TASK INSTRUCTIONS ->
Look through the entries below. Report each line that has the word "agent" in it.

SOURCE MATERIAL ->
- Opening Delimiter -

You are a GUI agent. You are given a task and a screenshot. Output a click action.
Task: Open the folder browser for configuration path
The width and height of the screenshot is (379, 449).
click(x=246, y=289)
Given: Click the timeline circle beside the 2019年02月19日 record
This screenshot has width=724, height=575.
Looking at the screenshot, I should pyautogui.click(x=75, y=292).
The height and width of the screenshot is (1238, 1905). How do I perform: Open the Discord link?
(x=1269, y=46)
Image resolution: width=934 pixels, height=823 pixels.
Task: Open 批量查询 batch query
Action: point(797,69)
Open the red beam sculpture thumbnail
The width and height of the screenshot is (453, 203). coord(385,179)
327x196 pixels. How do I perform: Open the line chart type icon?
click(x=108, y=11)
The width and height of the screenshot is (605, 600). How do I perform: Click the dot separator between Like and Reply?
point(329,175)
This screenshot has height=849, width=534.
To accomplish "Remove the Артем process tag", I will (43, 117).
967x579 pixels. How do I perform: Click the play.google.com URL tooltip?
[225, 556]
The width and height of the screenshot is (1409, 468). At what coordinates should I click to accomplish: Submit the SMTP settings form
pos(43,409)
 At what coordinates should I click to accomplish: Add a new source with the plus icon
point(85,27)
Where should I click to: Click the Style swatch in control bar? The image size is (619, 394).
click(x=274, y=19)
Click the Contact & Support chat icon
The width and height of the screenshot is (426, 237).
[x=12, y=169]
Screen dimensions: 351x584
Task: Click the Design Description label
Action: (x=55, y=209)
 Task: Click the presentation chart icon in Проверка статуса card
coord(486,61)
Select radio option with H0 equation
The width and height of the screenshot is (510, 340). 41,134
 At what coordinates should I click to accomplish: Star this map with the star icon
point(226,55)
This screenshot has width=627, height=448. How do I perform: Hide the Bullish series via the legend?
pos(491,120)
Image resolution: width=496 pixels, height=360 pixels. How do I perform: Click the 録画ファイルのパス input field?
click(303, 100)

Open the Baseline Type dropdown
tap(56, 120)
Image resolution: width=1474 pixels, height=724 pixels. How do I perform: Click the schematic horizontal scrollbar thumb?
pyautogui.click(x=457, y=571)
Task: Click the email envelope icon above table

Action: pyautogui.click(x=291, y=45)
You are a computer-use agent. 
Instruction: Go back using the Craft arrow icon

- Closing Delimiter -

SOLUTION TO THE PROBLEM ->
You are a GUI agent. You are given a task and a screenshot. Output a click action.
You are a computer-use agent. 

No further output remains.